Show each line of the material below that contains the string "Viewport", matching case exactly.

• **ENTRIES**

════

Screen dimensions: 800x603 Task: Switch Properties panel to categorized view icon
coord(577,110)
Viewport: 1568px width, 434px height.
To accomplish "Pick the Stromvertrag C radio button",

════

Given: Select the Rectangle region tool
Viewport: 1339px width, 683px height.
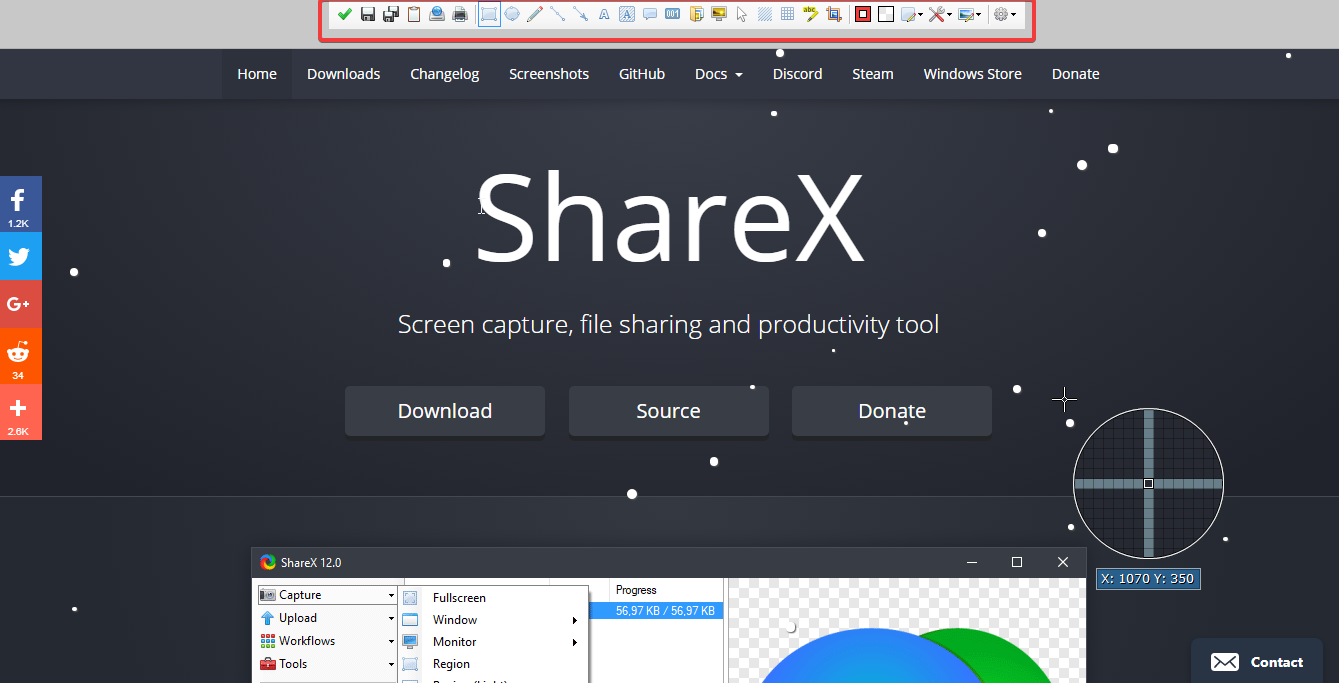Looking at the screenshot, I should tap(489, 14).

════

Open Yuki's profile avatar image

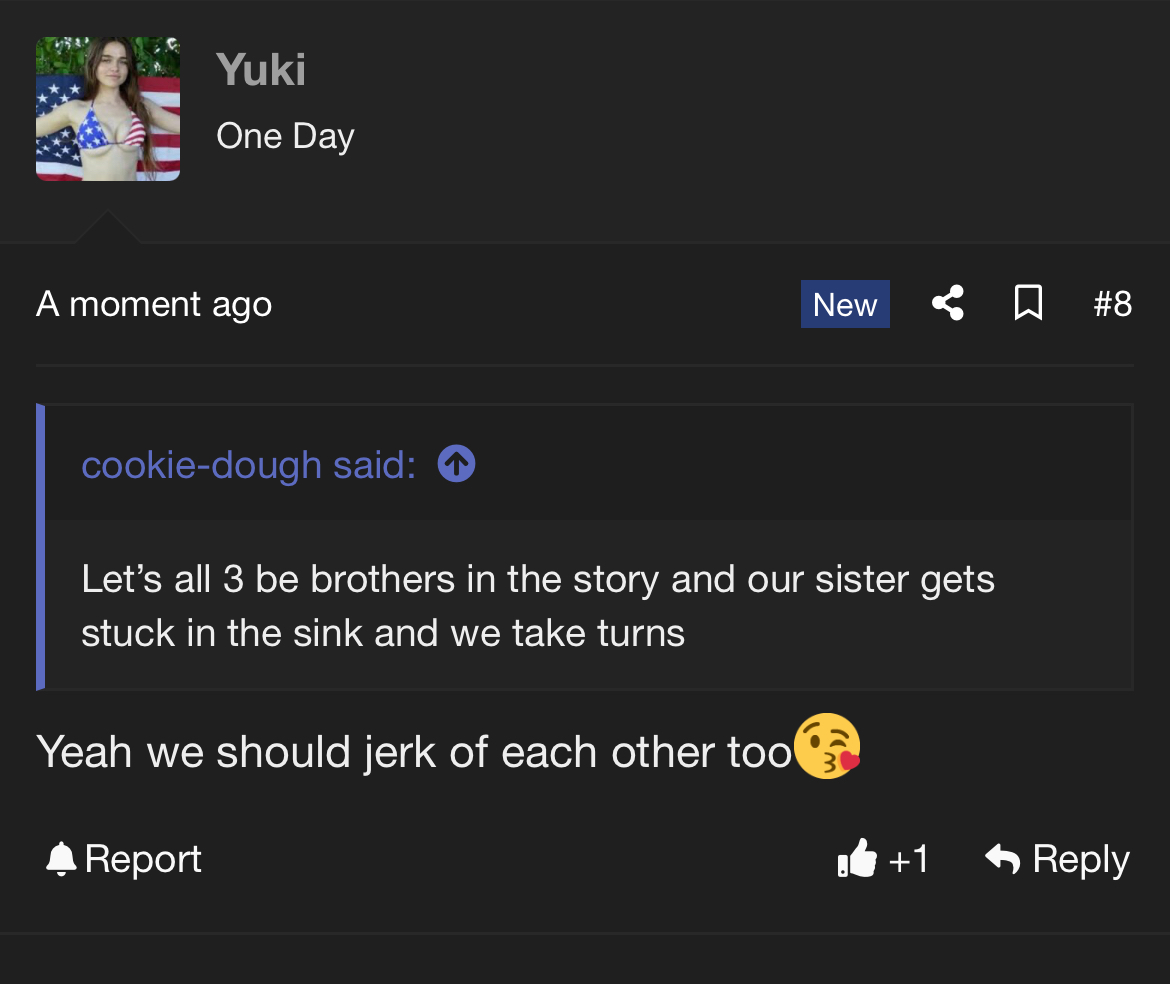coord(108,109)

════

• **EXERCISE RESPONSE**
Viewport: 1568px width, 434px height.
Viewport: 1339px width, 683px height.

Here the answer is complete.